By the time Kirke led his mission to Meknes and Fes, the game was already over. A brisk campaign between March and May 1680, commanded by Qa’id Omar ben Haddu Hamami, rolled up the forts that the English had worked so hard to establish in forward positions to command the environs of the town. Renegades ran artillery and mines (“One of our Men belonging to Henrietta Fort is turn’d Moor, and made Master Gunner,” comments a diarist), and very effective deep trenching works were dug between the forts. A truce was made in mid-May, but it was clear that the remaining forts were indefensible and that, as the same diarist put it, “The Moors grow a formidable Enemy, being improved in all the Arts of War, as Mining, Sapeing, Scaling, and Battering.” Without a serious financial and military commitment, English Tangier was effectively lost: there was no such commitment, and the King, recognizing realities, ordering withdrawal and demolition. The main slighting and demolition was done in November 1683, and the last English ship sailed away the following spring. A rather half-hearted adventure was over.
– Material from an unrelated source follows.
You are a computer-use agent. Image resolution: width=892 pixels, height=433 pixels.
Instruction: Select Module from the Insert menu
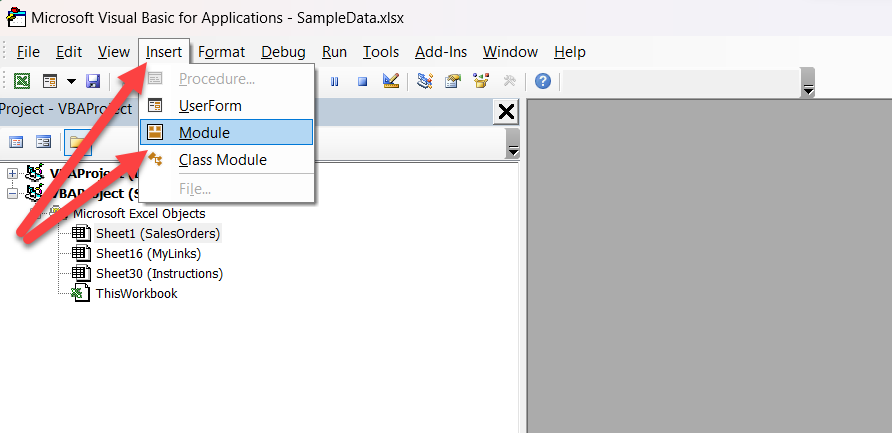[x=204, y=132]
It could have been different, though it is Morocco’s good fortune that it was not. Henry Sheres, the Surveyor-General of the Tangier Mole, was in no doubt of the city’s strategic potential, overlooking “the greatest Thorough-fare of Commerce in the World; having in one view almost the whole Sea comprehended between the Four Capes of Travalgar, Gibraltar, Spartel and Ceuta … so that no vessel can pass in or out of the Mediterranean, unobserv’d from thence.” This strategic stranglehold on the Mediterranean would be increasingly essential to England’s naval power and commerce; but in the end, Gibraltar proved an easier stronghold from which England could dominate the Strait. It was captured in 1704, and ceded by treaty in 1713 – remaining British at least half a century longer than Bombay, a continuing post-colonial presence on that “greatest Thorough-fare,” and a potent factor in the history of Morocco.